22.11: Electric Field of a Continuous Line Charge
In physics, symmetry in a system means that something in the considered system remains unchanged due to a specific operation to which it is subjected. For example, consider a horizontal square. The square looks the same if its right and left sides are interchanged. Hence, it is symmetric under a right-left interchange.
In calculations of electric fields, symmetry is of great use. For example, while calculating electric fields of continuous charge distributions.
Consider a line element with a uniform line charge density. The electric field of interest is at a point perpendicular to the line and exactly along its midpoint.
First, note that the principle of superposition allows the electric field to be written as a vector integral along the rod. The objects being integrated are infinitesimal vectors, each possessing a magnitude and a direction.
Next, notice that the rod is symmetric on the right and left of the perpendicular line going through its midpoint. This symmetry is then exploited to ease the calculation. Resolve the electric field caused by any line element into two components: one parallel to the rod and the other perpendicular to it. Notice that for each such line element, there is one exactly on the other side of the midpoint, creating an electric field whose parallel component is equal in magnitude and opposite in direction. Since this symmetry holds for each such pair along the rod, the net sum of the parallel components vanishes, leaving the perpendicular component.

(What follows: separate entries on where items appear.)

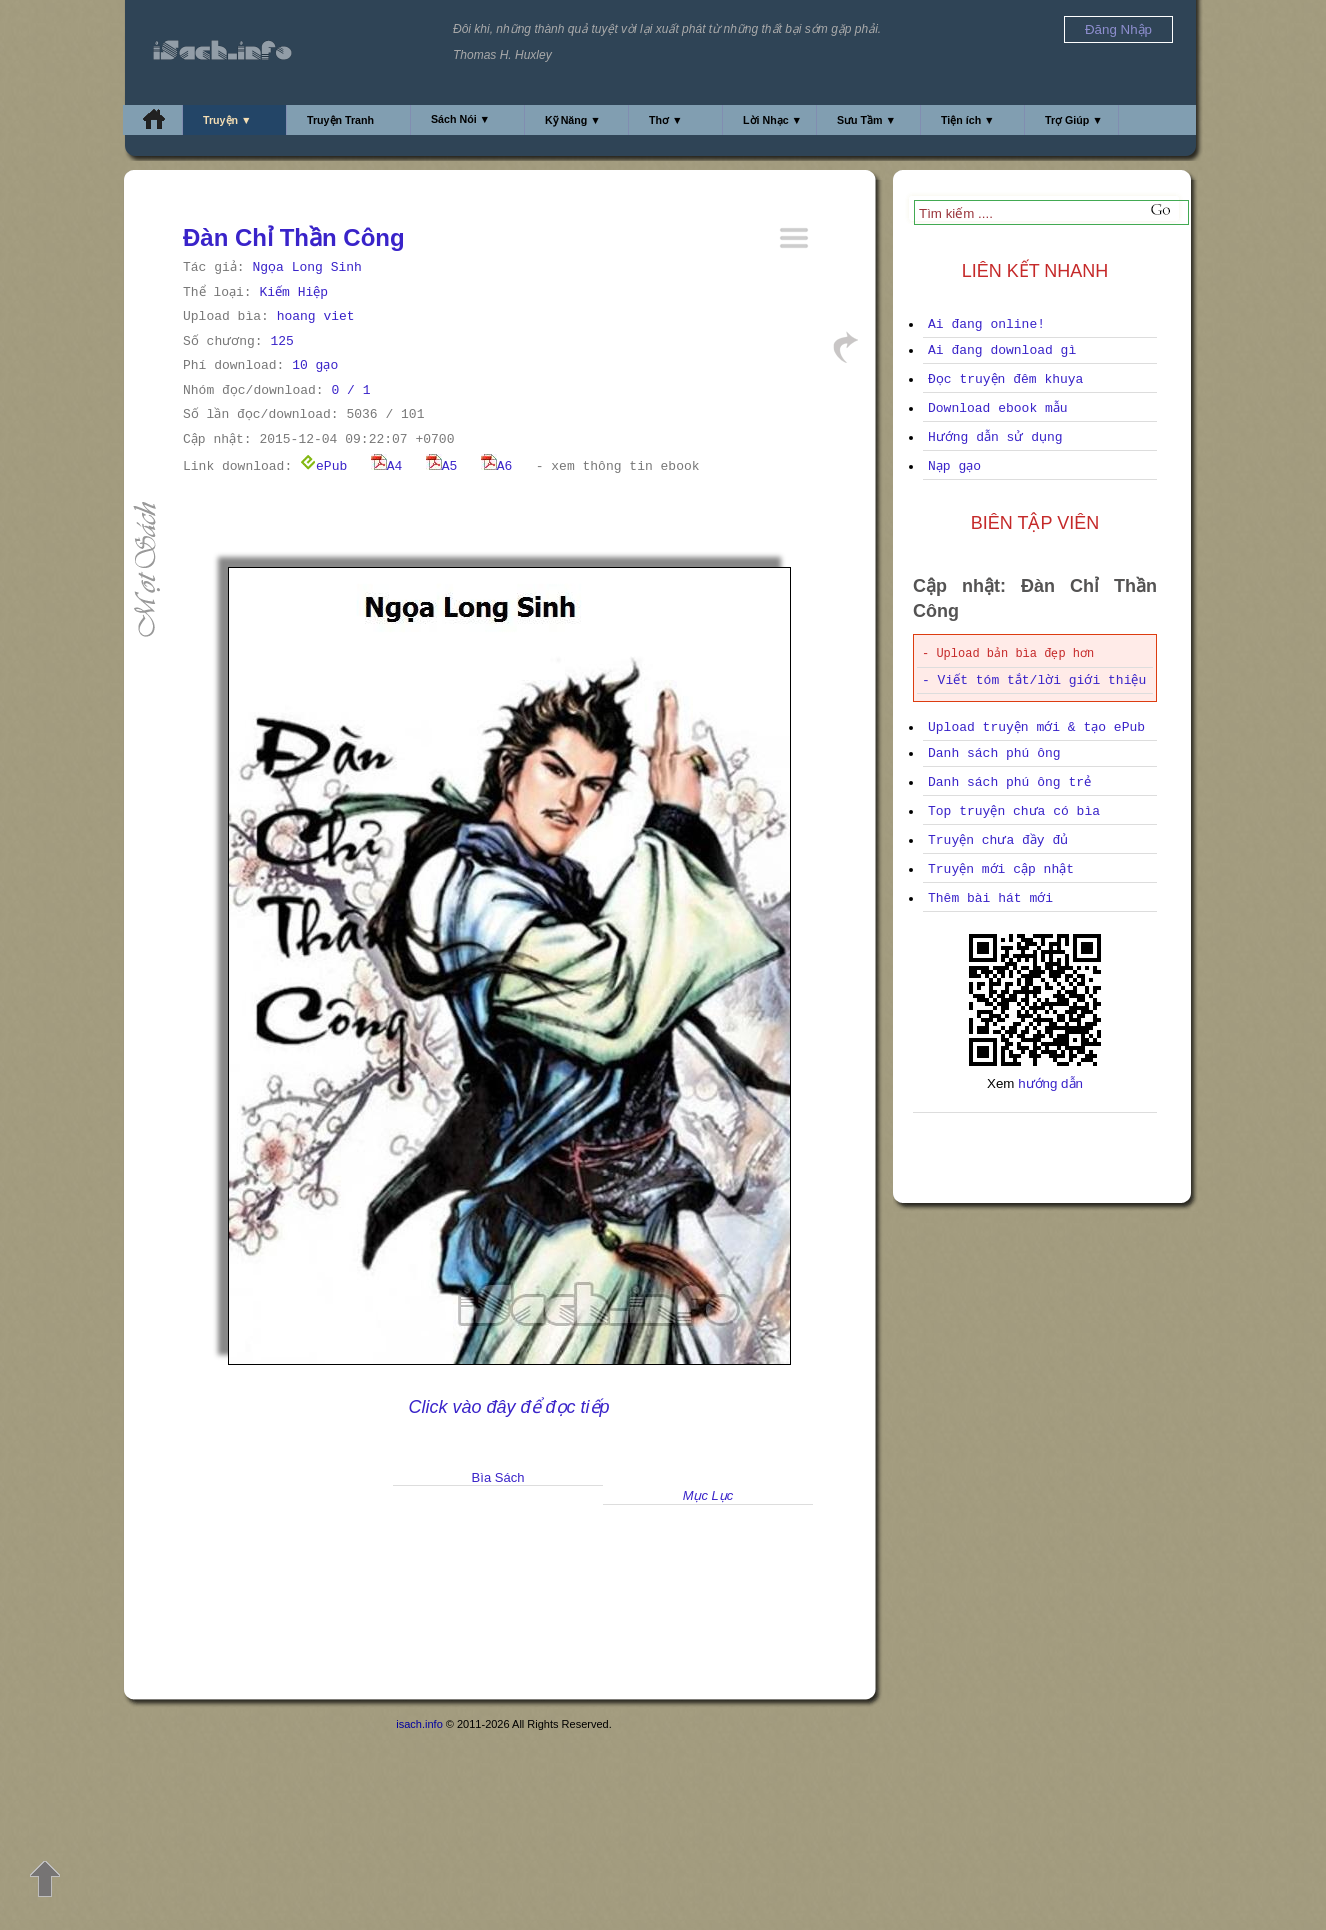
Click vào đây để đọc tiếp (508, 1407)
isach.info (419, 1724)
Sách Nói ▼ (460, 119)
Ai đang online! (986, 324)
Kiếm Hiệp (293, 292)
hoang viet (316, 316)
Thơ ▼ (666, 120)
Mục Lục (708, 1495)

Notice that the same symmetry ensures that the perpendicular components of the pair's electric field are equal in magnitude and direction, thus reinforcing each other. Hence, the total electric field is twice the vector sum of the perpendicular components of any one half of the rod.
If the field point is far from the rod, the expectation is that the rod's internal distribution should not matter, and the field resembles that of a point charge. That is what happens under the large distance approximation.
The small distance approximation gives rise to an interesting result. The electric field points away from the rod and falls off as the first power of the distance. Thus, there are two extremes. In one, the electric field falls off as the square of the distance. On the other, it falls as the distance.